-- Given task --
Reproduce without changes the items from the line containing "Task: Click the curve's step near TPR 0.47" through the last line of the items, inclusive.

___ Provided data ___

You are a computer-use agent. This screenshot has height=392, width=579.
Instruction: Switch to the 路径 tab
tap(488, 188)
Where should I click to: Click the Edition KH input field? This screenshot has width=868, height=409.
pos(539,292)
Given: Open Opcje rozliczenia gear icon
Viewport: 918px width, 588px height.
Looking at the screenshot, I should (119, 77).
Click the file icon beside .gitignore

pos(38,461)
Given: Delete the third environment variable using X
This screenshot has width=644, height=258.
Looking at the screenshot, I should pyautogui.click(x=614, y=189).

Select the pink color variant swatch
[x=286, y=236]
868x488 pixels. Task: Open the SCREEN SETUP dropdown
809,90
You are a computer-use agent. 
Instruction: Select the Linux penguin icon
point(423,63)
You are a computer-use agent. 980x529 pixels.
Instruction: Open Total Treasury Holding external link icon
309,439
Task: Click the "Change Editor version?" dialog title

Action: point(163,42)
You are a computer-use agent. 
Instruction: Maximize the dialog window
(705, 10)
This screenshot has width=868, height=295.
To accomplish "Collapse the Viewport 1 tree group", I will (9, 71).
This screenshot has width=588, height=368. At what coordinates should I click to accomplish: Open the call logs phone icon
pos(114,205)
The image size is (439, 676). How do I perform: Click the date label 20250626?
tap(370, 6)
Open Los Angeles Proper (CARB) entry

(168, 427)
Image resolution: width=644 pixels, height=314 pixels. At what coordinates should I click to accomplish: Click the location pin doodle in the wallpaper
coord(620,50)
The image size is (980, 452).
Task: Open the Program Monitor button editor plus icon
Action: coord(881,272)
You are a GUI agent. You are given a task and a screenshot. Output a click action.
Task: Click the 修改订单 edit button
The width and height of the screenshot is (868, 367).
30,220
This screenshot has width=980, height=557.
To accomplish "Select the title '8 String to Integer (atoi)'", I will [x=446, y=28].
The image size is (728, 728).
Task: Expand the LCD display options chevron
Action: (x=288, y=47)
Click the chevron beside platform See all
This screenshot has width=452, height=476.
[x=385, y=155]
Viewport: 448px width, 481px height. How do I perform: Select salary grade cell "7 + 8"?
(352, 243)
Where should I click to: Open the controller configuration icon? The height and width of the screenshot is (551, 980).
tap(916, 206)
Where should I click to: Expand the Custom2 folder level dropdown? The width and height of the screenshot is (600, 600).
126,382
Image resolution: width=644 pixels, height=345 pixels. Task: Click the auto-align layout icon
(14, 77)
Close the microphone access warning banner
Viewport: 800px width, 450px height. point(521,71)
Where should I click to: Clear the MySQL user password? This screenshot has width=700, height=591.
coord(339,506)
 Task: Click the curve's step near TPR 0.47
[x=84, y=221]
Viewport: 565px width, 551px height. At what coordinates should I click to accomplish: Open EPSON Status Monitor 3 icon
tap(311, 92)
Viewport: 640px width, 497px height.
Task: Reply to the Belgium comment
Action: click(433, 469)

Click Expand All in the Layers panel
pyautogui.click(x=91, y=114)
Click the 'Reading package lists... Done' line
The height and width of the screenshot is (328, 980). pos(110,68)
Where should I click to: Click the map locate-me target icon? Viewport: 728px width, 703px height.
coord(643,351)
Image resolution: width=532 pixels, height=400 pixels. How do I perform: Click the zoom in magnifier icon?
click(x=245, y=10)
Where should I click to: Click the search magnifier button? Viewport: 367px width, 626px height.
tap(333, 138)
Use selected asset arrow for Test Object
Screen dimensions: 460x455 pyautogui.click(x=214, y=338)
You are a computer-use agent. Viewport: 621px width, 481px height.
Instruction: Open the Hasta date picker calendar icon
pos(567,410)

___

-- Expected answer --
 Task: Click the curve's step near TPR 0.47
[x=84, y=221]
Viewport: 565px width, 551px height. At what coordinates should I click to accomplish: Open EPSON Status Monitor 3 icon
tap(311, 92)
Viewport: 640px width, 497px height.
Task: Reply to the Belgium comment
Action: click(433, 469)

Click Expand All in the Layers panel
pyautogui.click(x=91, y=114)
Click the 'Reading package lists... Done' line
The height and width of the screenshot is (328, 980). pos(110,68)
Where should I click to: Click the map locate-me target icon? Viewport: 728px width, 703px height.
coord(643,351)
Image resolution: width=532 pixels, height=400 pixels. How do I perform: Click the zoom in magnifier icon?
click(x=245, y=10)
Where should I click to: Click the search magnifier button? Viewport: 367px width, 626px height.
tap(333, 138)
Use selected asset arrow for Test Object
Screen dimensions: 460x455 pyautogui.click(x=214, y=338)
You are a computer-use agent. Viewport: 621px width, 481px height.
Instruction: Open the Hasta date picker calendar icon
pos(567,410)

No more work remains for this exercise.